**Task instructions:**
Format the stretch from the line containing "This screenshot has width=1456, height=819. At" through the line containing "Action: 1046,124" as a Markdown table. Use the columns No. and Line, number each line, and leave out blank lines.

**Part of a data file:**
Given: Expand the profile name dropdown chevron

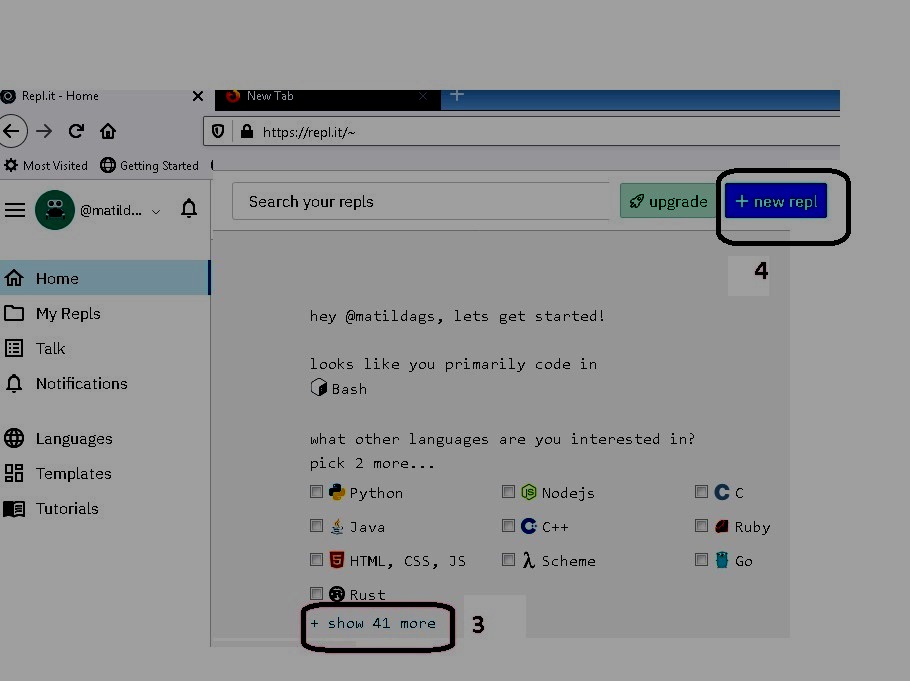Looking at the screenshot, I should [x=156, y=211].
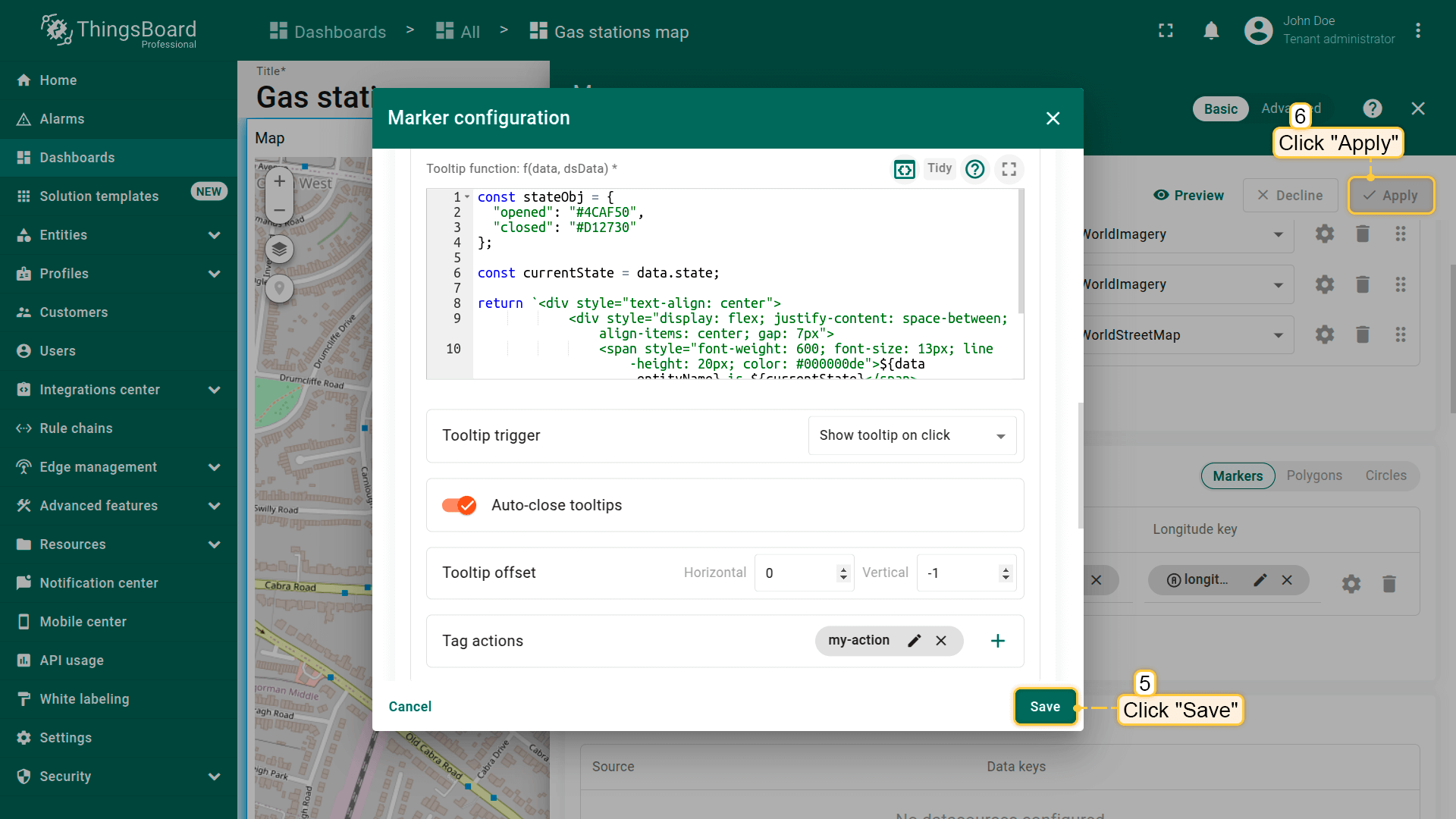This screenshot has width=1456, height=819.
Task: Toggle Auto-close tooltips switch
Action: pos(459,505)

* * *

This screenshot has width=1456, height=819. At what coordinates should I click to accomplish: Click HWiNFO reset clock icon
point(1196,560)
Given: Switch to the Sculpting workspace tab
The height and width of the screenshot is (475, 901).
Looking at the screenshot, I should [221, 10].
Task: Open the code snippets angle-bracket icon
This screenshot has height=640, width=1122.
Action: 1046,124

**Answer to this exercise:**
| No. | Line |
|---|---|
| 1 | This screenshot has width=1456, height=819. At what coordinates should I click to accomplish: Click HWiNFO reset clock icon |
| 2 | point(1196,560) |
| 3 | Given: Switch to the Sculpting workspace tab |
| 4 | The height and width of the screenshot is (475, 901). |
| 5 | Looking at the screenshot, I should [221, 10]. |
| 6 | Task: Open the code snippets angle-bracket icon |
| 7 | This screenshot has height=640, width=1122. |
| 8 | Action: 1046,124 |